Traditional education is also a useless fudge because it insists on not concentrating at the level of lessons, by which I mean that if I was studying seven or eight subjects at "O" Level in England all those years ago, you can bet there would be four or five of these each day, perhaps even more. This is a recipe for confusion, and here in Korea it is even worse, because the kids go to school all day and then probably go to two or three hagwons afterwards. They are tired, confused and irritable and what they are studying is dull and probably irrelevant to their future employment as a podiatrist or PC-room proprietor. Schooling needs instead to be a strange mixture of modularity and integration of subjects so that unnecessary learning is not forced and new knowledge is actively sought by the student. Imagine what an effect this would have on affective filters and motivation!

So when you hear people, especially so-called "education professionals" or "education policy-makers" spouting out on this subject, just remember this: all that they are interested in is promoting themselves and their careers. If their ideas are wrong, nobody is going to come breaking down their front doors demanding a refund, it just doesn't happen; this is the nature of "professions". They move on or die, but the rest of us still have to suffer for their mistakes. The attitude reaches its zenith in professorial posts, where, in many countries, incumbents in professorial chairs love the kudos and security of such a position. But this is a bad thing. For example, young Chinese people are reportedly leaving their homeland in droves to get an education in Europe or America or Australasia. Why? Because their own professors back in China are people who sincerely believe that they are there on merit, whereas in fact they are just peddlers of repetition. They repeat what they were taught when they were younger as if the world has not moved on, and are extremely harsh with anyone who disagrees; and their potential students know this, and have voted with their feet.

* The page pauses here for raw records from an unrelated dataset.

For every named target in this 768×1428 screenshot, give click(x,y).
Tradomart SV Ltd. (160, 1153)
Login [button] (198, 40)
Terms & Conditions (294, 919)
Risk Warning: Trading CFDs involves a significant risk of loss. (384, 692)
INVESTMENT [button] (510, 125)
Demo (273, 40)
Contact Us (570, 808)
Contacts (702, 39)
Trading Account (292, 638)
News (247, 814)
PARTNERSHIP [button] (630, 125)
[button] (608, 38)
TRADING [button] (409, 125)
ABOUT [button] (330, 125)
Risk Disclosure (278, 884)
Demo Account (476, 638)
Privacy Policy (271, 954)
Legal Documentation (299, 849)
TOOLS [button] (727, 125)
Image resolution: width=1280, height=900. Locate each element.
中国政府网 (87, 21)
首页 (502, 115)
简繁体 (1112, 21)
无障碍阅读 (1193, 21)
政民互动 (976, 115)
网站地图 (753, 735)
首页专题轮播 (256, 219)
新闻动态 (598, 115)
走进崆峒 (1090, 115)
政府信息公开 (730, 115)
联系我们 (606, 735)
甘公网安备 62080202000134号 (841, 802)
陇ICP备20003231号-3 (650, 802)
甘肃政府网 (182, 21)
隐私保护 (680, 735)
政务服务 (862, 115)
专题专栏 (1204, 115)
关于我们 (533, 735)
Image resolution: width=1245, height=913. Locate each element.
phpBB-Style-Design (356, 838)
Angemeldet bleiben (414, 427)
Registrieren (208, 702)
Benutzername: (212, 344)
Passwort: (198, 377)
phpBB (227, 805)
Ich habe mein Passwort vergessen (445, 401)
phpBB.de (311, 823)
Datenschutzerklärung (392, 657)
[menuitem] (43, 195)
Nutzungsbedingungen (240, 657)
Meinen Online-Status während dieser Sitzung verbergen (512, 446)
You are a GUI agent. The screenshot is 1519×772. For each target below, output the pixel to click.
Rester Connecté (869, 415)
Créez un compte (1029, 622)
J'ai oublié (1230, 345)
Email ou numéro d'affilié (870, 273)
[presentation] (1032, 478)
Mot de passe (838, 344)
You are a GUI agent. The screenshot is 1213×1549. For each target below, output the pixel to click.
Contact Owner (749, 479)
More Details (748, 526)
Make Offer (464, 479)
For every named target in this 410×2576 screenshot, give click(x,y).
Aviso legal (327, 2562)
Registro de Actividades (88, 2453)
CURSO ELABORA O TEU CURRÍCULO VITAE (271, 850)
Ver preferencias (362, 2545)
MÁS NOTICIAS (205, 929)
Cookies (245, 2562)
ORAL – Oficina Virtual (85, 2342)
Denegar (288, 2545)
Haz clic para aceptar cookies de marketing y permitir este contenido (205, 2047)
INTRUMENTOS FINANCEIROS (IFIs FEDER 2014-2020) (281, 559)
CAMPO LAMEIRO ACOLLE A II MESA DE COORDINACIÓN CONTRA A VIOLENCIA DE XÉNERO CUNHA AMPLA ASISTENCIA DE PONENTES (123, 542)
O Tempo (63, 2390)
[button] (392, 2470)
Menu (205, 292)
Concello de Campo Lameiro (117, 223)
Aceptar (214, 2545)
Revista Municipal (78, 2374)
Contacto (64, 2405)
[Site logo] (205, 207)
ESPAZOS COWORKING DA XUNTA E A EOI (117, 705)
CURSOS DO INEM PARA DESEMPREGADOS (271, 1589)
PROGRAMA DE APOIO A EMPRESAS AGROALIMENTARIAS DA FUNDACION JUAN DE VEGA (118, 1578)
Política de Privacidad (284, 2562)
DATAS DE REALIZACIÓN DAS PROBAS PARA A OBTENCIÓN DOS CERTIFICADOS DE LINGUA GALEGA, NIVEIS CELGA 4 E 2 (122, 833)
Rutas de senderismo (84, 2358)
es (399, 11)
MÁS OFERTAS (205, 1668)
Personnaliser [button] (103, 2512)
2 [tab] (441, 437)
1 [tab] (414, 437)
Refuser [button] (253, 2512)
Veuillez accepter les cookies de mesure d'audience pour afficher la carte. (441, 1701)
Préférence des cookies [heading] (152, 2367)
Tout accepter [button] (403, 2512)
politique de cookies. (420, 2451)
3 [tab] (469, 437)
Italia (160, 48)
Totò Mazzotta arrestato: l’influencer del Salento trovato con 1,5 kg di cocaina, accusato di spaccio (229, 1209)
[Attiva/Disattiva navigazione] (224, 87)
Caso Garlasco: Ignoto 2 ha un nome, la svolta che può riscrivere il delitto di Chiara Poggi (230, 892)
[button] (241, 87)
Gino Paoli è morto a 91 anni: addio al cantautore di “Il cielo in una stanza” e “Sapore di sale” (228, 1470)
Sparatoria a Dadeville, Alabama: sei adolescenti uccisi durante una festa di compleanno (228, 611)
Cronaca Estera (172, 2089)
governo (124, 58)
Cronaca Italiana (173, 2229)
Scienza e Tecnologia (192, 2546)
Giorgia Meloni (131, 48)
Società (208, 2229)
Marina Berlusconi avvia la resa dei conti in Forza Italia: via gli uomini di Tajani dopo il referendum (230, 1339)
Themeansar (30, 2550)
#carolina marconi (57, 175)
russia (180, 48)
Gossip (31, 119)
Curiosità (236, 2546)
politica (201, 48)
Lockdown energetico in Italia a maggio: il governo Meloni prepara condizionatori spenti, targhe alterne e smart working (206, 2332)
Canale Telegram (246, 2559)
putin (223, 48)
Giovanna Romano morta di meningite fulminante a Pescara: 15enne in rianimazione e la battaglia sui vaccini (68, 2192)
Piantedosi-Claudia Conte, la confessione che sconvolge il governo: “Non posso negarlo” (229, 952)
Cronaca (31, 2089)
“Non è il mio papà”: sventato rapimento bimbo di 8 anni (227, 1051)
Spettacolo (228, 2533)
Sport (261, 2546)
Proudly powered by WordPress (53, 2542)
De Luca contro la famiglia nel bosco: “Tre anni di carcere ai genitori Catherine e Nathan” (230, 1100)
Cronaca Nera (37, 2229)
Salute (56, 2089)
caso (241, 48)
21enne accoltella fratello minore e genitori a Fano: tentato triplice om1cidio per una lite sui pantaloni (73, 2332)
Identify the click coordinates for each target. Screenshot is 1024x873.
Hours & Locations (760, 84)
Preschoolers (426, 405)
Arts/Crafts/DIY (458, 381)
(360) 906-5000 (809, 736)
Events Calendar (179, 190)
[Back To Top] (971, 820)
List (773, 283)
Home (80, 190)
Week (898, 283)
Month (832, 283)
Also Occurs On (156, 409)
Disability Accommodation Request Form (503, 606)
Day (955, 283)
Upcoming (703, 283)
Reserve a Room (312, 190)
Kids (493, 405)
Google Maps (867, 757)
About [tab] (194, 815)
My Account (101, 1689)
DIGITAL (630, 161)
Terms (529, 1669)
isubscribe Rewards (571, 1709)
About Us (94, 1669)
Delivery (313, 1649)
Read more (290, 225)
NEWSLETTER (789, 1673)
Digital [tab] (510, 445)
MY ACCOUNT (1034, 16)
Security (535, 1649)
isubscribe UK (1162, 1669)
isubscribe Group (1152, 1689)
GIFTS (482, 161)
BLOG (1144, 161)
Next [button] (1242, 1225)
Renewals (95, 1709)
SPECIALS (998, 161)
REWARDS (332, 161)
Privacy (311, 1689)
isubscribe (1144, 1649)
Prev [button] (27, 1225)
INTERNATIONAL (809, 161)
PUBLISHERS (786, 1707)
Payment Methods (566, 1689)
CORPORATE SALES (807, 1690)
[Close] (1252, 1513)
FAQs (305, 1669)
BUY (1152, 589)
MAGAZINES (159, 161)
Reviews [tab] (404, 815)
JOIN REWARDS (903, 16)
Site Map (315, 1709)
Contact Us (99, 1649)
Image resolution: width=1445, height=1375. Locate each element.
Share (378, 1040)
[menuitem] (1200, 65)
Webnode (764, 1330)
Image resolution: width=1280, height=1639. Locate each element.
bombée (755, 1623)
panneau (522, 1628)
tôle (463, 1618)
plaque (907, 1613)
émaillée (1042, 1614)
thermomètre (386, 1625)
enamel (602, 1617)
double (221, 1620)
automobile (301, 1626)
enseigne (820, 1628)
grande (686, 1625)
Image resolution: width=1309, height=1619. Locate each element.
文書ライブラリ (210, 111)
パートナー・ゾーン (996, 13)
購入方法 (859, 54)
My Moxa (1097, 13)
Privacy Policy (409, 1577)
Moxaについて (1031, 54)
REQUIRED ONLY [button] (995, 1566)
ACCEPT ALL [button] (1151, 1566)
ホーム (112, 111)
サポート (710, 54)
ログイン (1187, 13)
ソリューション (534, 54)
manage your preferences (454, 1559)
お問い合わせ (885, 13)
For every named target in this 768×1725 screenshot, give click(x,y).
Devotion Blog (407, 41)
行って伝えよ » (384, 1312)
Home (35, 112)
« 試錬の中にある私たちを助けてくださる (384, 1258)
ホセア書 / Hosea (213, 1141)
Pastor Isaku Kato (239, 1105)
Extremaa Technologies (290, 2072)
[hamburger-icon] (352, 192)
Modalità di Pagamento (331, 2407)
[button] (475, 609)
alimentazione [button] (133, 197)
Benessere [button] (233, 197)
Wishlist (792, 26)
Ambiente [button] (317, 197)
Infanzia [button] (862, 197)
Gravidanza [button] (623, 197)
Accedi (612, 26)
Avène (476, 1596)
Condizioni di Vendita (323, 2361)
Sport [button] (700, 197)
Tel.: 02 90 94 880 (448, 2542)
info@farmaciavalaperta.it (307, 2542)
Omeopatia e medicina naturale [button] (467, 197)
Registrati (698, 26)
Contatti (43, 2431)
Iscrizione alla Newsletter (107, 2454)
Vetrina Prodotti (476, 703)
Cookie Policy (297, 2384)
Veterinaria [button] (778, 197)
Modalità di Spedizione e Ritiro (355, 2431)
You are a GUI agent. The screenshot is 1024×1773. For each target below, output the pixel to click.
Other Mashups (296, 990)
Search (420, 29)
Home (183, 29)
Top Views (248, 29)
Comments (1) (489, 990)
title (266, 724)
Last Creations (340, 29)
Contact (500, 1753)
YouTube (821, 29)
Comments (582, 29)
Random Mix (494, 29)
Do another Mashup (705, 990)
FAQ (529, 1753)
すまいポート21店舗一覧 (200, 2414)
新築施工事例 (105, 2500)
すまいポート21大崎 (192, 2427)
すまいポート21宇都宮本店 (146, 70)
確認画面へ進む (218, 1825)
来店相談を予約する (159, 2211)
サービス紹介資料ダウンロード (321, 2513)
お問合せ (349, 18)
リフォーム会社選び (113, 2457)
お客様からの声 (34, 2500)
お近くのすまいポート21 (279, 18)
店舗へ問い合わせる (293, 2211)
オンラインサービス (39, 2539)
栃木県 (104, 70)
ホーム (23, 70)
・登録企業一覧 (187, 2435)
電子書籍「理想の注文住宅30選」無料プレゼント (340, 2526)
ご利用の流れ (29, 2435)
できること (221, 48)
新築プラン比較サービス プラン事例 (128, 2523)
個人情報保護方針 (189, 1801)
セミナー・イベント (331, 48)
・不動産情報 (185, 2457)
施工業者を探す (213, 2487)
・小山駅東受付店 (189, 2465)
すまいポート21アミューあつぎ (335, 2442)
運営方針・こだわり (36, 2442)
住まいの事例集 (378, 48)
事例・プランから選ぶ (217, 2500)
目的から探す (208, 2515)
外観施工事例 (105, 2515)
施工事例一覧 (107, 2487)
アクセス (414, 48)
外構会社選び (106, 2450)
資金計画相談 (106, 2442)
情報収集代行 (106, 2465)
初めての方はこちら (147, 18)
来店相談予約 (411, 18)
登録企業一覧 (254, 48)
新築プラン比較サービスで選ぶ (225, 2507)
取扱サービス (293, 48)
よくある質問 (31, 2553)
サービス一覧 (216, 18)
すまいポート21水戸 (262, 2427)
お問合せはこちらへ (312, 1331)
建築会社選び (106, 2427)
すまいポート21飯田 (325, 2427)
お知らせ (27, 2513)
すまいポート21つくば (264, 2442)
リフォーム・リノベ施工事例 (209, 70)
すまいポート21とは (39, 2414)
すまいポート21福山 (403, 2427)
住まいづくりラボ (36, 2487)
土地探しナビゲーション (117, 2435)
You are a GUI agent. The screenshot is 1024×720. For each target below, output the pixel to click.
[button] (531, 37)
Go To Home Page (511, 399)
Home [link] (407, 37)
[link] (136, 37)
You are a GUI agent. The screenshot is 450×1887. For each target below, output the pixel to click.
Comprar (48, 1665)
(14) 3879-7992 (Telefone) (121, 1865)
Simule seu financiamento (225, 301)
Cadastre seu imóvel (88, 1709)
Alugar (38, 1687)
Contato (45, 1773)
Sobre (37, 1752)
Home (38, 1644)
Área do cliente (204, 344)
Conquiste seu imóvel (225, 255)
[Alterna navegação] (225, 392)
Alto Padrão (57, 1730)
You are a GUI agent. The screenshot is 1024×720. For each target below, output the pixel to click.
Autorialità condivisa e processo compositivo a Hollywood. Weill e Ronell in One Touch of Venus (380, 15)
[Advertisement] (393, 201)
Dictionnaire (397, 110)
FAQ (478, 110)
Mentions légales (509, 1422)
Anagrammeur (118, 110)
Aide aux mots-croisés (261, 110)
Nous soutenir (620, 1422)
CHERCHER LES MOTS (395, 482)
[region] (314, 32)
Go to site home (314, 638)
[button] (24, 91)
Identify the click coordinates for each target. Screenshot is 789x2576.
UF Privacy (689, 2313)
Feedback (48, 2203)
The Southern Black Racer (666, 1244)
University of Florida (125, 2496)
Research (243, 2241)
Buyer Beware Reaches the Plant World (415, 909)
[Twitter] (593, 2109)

In the final analysis, we need to ask ourselves what suitable performance metrics might be for the educational process. Knowledge alone is not enough; logic – the logical application of what the student has learned – is also vitally important. Increased relevance of what is learned is relevant for both student and future employer, and therefore for the economy. This means that we need to divorce the process both from the dictatorship of so-called educationalists and their pet prejudices, and from the hegemony of the classroom, which is a distracting and inefficient place of learning. Students need to be able to learn what they want, when they want it, and metrics need to be in place which act as important feedback during the educational process to show them how well or how badly they are doing. And above all, we need to get away from the idea that there is or should be a corpus of immutable "knowledge", and transition to an understanding of the need for a "learning algorithm" which allows our understanding to change when knowledge changes. Then we will really know what "lifelong learning" is.